I moved quickly, quietly, across the room, the nine millimeter in hand. Slowly, I stalked after the torpedoes, but as I was coming out of the office into the adjoining bedroom, I damn near tripped over Hassel, who was on the floor, his face turned to one side, his dead eyes even deader now, his head cracked open like a melon draining its seeds and pulp.
That stopped me a second. And by the time I was out in the living room, they were almost to the door.
“Police!” I called, and shot at them, specifically at their backs. That’s the best place to shoot a man, after all.
But that goddamn living room stretched out forever, and I missed one guy, and only winged the other, the cheerful one, but he wasn’t so cheerful now, yowling like a dog that got its tail stepped on, mustard-color topcoat splotched with ketchup-red, and the other one, the flat-faced fucker, turned and shot at me, no towel on the gun anymore, a big humongous Army Colt, and the room exploded with noise.
I dropped to the floor, and behind me a pigskin golf bag took a slug like a man and clattered on top of me, pinning me, but I squeezed off three more, as they were bolting out the door, my slugs chewing up wood and plaster.
And they were gone.
For perhaps two seconds, I considered pursuing them.

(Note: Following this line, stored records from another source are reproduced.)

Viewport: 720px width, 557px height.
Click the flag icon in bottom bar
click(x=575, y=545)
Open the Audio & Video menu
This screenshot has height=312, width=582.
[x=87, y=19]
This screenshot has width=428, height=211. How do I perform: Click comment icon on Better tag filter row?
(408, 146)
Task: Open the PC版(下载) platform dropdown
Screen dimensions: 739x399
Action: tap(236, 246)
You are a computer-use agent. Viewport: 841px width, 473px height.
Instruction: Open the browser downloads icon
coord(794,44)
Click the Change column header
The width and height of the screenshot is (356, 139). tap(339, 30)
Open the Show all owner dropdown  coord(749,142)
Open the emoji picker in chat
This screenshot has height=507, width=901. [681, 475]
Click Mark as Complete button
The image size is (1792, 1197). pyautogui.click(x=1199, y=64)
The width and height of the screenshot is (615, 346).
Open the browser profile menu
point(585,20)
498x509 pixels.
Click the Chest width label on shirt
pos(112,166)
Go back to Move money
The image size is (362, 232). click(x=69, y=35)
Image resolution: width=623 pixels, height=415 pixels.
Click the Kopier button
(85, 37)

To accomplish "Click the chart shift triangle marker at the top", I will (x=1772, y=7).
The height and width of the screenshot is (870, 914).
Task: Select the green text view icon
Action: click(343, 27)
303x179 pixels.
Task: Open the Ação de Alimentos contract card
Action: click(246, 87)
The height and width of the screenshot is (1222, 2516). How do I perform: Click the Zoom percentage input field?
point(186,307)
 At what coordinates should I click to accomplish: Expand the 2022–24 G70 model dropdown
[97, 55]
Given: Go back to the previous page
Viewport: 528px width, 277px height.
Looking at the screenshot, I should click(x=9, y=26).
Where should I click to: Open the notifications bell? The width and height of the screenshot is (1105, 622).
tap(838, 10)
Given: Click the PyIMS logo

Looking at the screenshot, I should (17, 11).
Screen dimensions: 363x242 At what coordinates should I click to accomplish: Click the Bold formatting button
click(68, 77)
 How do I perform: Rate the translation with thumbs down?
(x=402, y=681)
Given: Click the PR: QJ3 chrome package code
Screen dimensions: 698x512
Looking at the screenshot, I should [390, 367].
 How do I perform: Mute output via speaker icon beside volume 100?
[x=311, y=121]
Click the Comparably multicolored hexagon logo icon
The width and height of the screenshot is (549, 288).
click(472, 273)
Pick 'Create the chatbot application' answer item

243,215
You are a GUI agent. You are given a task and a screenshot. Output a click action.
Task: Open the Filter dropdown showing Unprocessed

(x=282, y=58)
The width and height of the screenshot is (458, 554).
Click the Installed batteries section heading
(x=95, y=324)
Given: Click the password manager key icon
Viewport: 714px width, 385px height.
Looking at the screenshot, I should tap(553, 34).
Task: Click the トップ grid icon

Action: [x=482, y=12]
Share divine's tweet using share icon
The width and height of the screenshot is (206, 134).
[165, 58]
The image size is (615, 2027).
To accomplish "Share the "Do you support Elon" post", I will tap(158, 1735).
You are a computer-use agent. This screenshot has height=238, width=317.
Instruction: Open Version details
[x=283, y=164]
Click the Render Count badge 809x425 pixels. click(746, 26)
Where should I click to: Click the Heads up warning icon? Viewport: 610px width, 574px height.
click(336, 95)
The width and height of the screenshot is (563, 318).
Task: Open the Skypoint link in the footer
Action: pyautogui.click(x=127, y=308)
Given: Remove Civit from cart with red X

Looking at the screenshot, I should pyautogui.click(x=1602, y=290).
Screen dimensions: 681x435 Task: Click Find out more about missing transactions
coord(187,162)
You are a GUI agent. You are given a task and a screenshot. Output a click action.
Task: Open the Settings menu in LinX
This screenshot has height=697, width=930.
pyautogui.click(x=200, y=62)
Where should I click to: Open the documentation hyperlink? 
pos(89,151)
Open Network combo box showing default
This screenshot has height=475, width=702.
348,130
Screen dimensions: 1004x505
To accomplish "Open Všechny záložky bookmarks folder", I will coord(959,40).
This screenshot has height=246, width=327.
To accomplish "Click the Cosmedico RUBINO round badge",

Then I got out from under the golf clubs, stepped past the still-smoldering burnt towels they’d discarded along the way; the makeshift silencers had been effective—the gunshots had obviously attracted no attention outside the suite itself, although these latest, louder ones no doubt would. I had to get the hell out.
In the hall, gun still in hand, I met no one. Later, I learned that Hassel, Greenberg and Waxey Gordon had rented out the entire eighth floor, which explained why no one had reacted to the gunshots yet. As for Louie, Sal and Vinnie, and any other bodyguards, they were either deceased or paid off; maybe that had actually been Vinnie’s voice, in the hall, as he played Judas for an unspecified number of gold coins.
I could have stuck and talked to the local cops. After all, I could describe the gunmen who shot Greenberg and Hassel. But I didn’t give a fuck who shot Greenberg and Hassel—who were, after all, just victims of this goddamn beer war; maybe Lindy’s kid was now another (inadvertent) victim of that war.
And I wasn’t about to become the next victim, either, which is what I would be if I went around identifying and testifying against mob torpedoes. Mrs. Heller’s little boy didn’t get to be a cop because he was stupid.
Yes, they’d seen me, but I was nobody out east, nobody they’d know, or ever recognize.
Eliot was right: it was time to go home.
All of these thoughts took approximately three seconds, as I rushed toward the door to the rear stairs and went up them, two at a time, my gun still in hand; I didn’t slip it into its holster till just before I went through the door to the ninth floor, where I found a wet-eyed, nearly hysterical Evalyn waiting breathlessly.
“I heard gunshots! Nate, are you…?”
“I’m swell,” I said, grabbing her by the arm, walking with studied calmness down a hall where various guests had stepped from their rooms with looks of alarm and confusion. We went inside her suite but I didn’t tell her what happened, not at first. I just lay on her bed and she held me and patted and smoothed my hair while I trembled like a frightened child.